- Sire: Pharis
- Grandsire: Pharos
- Dam: Orlamonde
- Damsire: Asterus
- Sex: Stallion
- Foaled: 1947
- Country: France
- Colour: Chestnut
- Breeder: Marcel Boussac
- Owner: Marcel Boussac
- Trainer: Charles Semblat
- Record: 12: 7-1-0 (incomplete)

Major wins
- Solario Stakes (1949) Prix de Guiche (1950) Prix Greffulhe (1950) Prix du Jockey Club (1950) St Leger Stakes (1950) Prix Jean Prat (1951)

Awards
- Timeform rating: 134

= Scratch (horse) =

French-bred Thoroughbred racehorse

Scratch, also known as Scratch II (foaled 1947) was a French Thoroughbred racehorse and sire best known for winning the Prix du Jockey Club and the classic St Leger Stakes in 1950. Scratch won the Solario Stakes in England as a two-year-old and emerged as one of the best of a very strong generation of French-trained colts in the following year. He won the Prix de Guiche and Prix Greffulhe in the early part of the year and then defeated the year's outstanding three-year-old colt Tantieme in the Prix du Jockey Club. In the autumn of 1950 he won the St Leger by defeating Vieux Manoir, who had beaten him in the Grand Prix de Paris. He won the Prix Jean Prat as a four-year-old before being retired to stud where he had an unremarkable record as a sire of winners in Europe and South America.

==Background==
Scratch was a chestnut horse with a white star and a white sock on his right hind leg bred by his owner Marcel Boussac. He was sired by Pharis, the undefeated winner of the 1939 Grand Prix de Paris. Scratch's dam Orlamonde was an unsuccessful racehorse but produced several other winners including Damno, who won the Prix d'Arenberg. Orlamonde's dam Naic was a half sister of the Prix du Jockey Club winner Ramus and also produced the Grand Prix de Deauville winner Jock. Scratch was sent into training with Charles Semblat at Chantilly.

==Racing career==
===1949: two-year-old season===
Scratch won twice as a two-year-old in 1949. In late summer he was sent to England for the Solario Stakes of seven furlongs at Sandown Park Racecourse.

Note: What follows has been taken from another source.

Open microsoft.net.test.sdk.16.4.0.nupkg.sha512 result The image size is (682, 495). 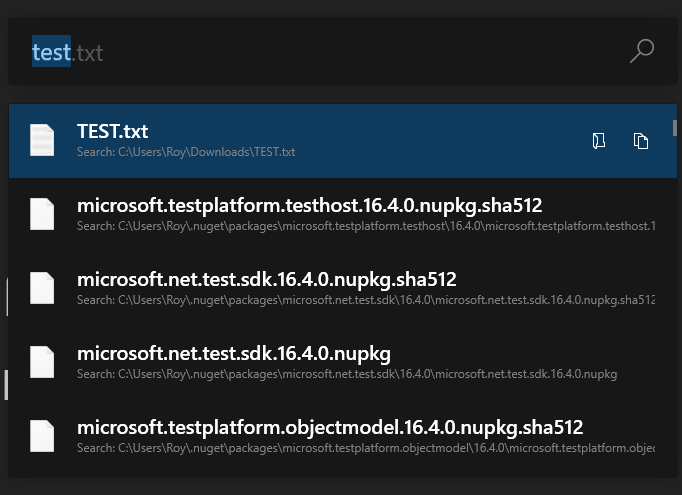click(x=266, y=280)
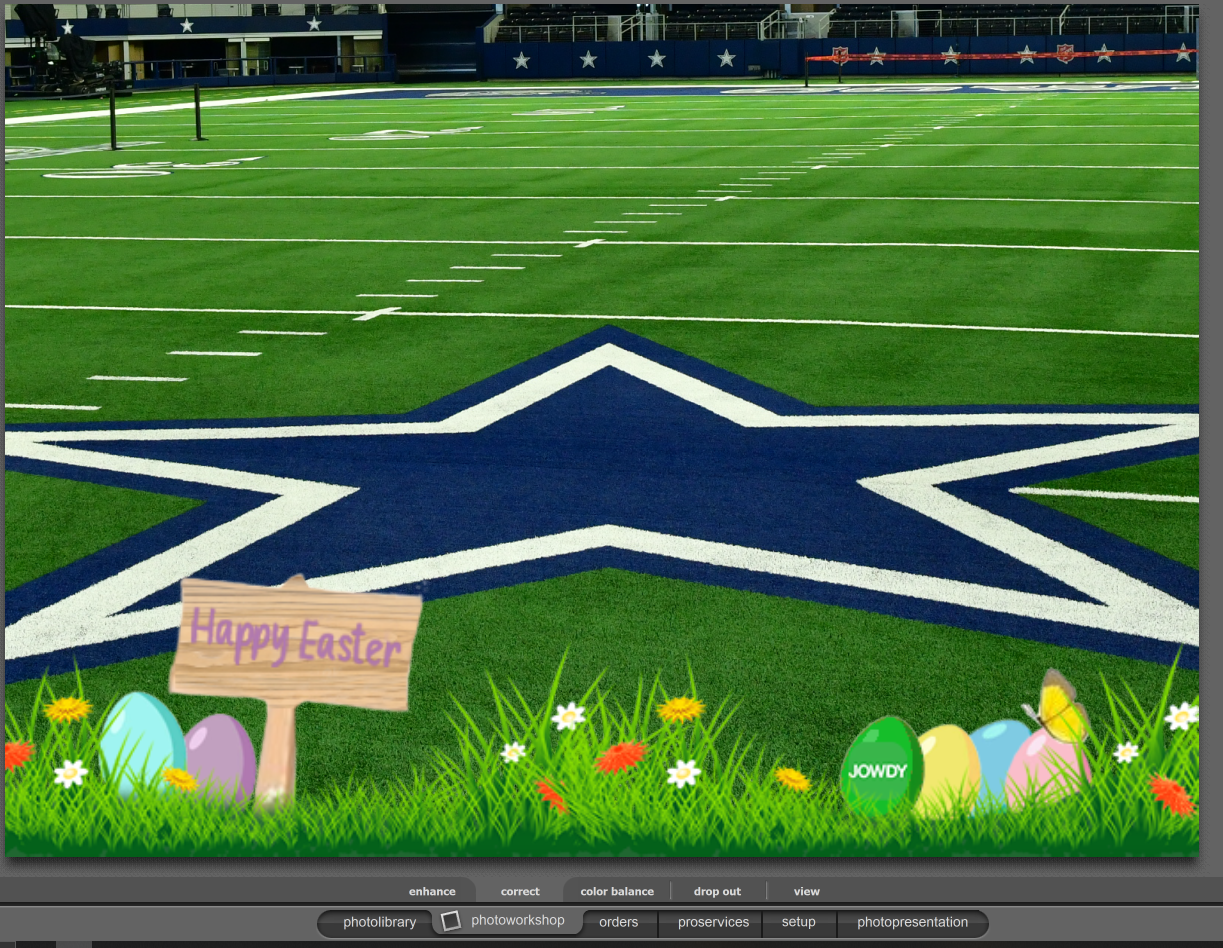Switch to the photopresentation section
The height and width of the screenshot is (948, 1223).
[x=912, y=922]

He was ridden by the British-born, French-based jockey Charlie Elliott and won at odds of 7/4.

===1950: three-year-old season===
In the spring of his three-year-old season, Scratch won the Prix de Guiche over 1800 metres at Chantilly Racecourse and the Prix Greffulhe (beating L'Amiral) over 2100 at Longchamp Racecourse. He was beaten into second place by Lacaduv in the Prix Noailles at Longchamp.

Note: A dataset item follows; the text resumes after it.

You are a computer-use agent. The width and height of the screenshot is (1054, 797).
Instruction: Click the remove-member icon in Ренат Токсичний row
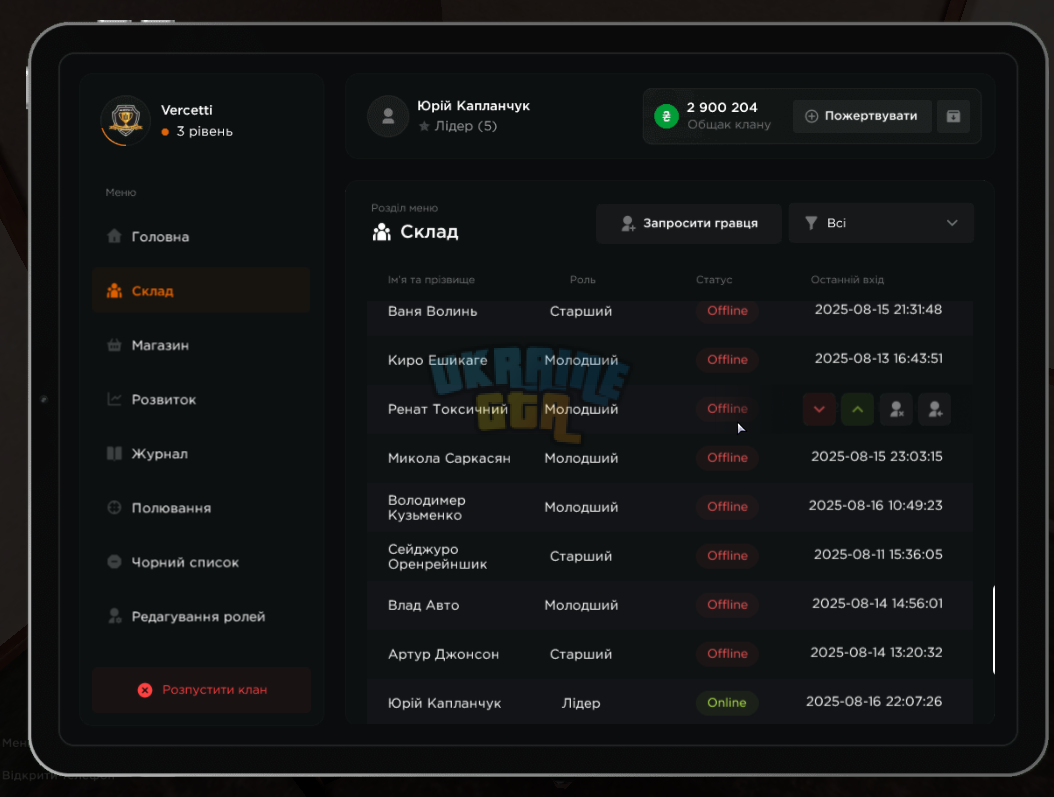pyautogui.click(x=896, y=409)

In June, Scratch faced Lacaduv again in the Prix du Jockey Club over 2400m at Chantilly. Scratch was ridden by the Australian jockey Rae Johnstone and started at odds of 3.8/1 against fourteen opponents. In an extremely close finish, Scratch won by a short-head from the François Mathet-trained Tantieme, with Lacaduv in third place. In his next race, Scratch was moved up in distance for the Grand Prix de Paris over 3000m at Longchamp. He finished fourth behind Vieux Manoir, Alizier and Lacaduv.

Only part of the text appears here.